Да и в значительной уже части занятой Добрармией России (Украина, Одесса, Харьков) требовалось объединение лозунгов и целей, и потому, как это ни было трудно, мы решили созвать в начале ноября кадетское совещание в Харькове. В это время мы были полны надежд, отряд Май-Маевского достиг Орловской губернии, все были уверены в скором достижении Москвы.
Из Ростова со мной поехали Степанов, Тыркова, Новгородцев и некоторые другие кадеты. Съехалось довольно много народу, были представители Киева, Екатеринослава, Одессы. Энергично работал Н.В. Тесленко, которого мы нашли в Харькове. Новгородцев сильно заболел, мы очень опасались за его жизнь и его с трудом потом эвакуировали перед самым падением Харькова. Написанный им тактический доклад прочли на совещании без него. О харьковских впечатлениях я говорю следующее в № 250 «Свободной речи».
Харьковские впечатления
«При современных условиях наше кадетское совещание, разумеется, не могло быть многолюдным. Тем не менее совещание прошло очень живо и было очень плодотворно. Впервые после годичного пребывания в казачьих областях и после екатеринодарских конференций мы имели возможность собраться в центре России и возобновить личный обмен мнениями с нашими товарищами из малороссийских и великорусских губерний. При неизбежности различия мнений, после горячих прений столковывались и находили общий язык в резолюциях. Таким образом, харьковское совещание послужит, несомненно, к вящему сплочению партии на нашей национально-государственной платформе, основы которой были вывезены в прошлом году из Москвы и получили свое развитие и формулировку в Екатеринодаре. Правда, и ранее при нашей оторванности мы убеждались в том, что наша линия приемлется партией. Наши сибирские и кавказские товарищи намечали аналогичную линию совершенно независимо от нас, а Одесский, Киевский и Крымский комитеты партии потом единодушно присоединились к нашим резолюциям. Но личное обсуждение и выработка платформы с вышедшими из-под большевистского гнета товарищами еще более сплотит партию.

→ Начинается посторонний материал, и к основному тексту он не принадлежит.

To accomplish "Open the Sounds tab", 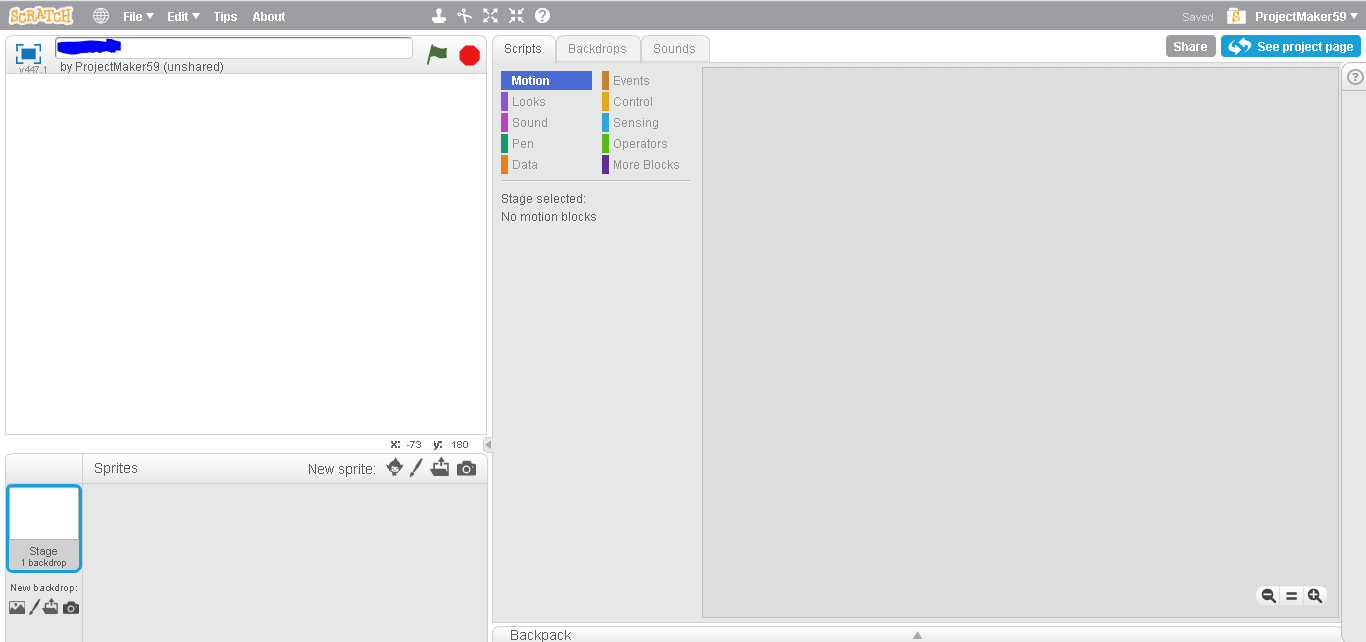I will 674,48.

При нас приехал генерал Бриггс, которого харьковцы чествовали парадным спектаклем и роскошным банкетом, на котором Бриггс пред своими обильно покушавшими и еще обильнее выпившими хозяевами сказал речь о настроении тыла. Генерал Бриггс, наверно, в своей речи не говорил о «генерале Харькове», как Ллойд Джордж.
Не знаю, какое это произвело на них впечатление, но на постороннего и трезвого человека чтение в газетах речи английского генерала с откровенными, но справедливыми упреками не могло не произвести удручающего впечатления.
Генерал Бриггс сказал, что с пассивным, спекулирующим тылом и с еврейскими погромами в тылу немыслимо воевать и что если тыл не изменится, то ничего нам не поможет и нам придется искать помощи только у Господа Бога.
От таких истинных друзей России и столько для нее поработавших во время своего пребывания при Ставке главнокомандующего, как генералы Бриггс, Пуль и Киз, мы должны, не обижаясь, выслушивать хотя жестокую, но, несомненно, доброжелательную критику.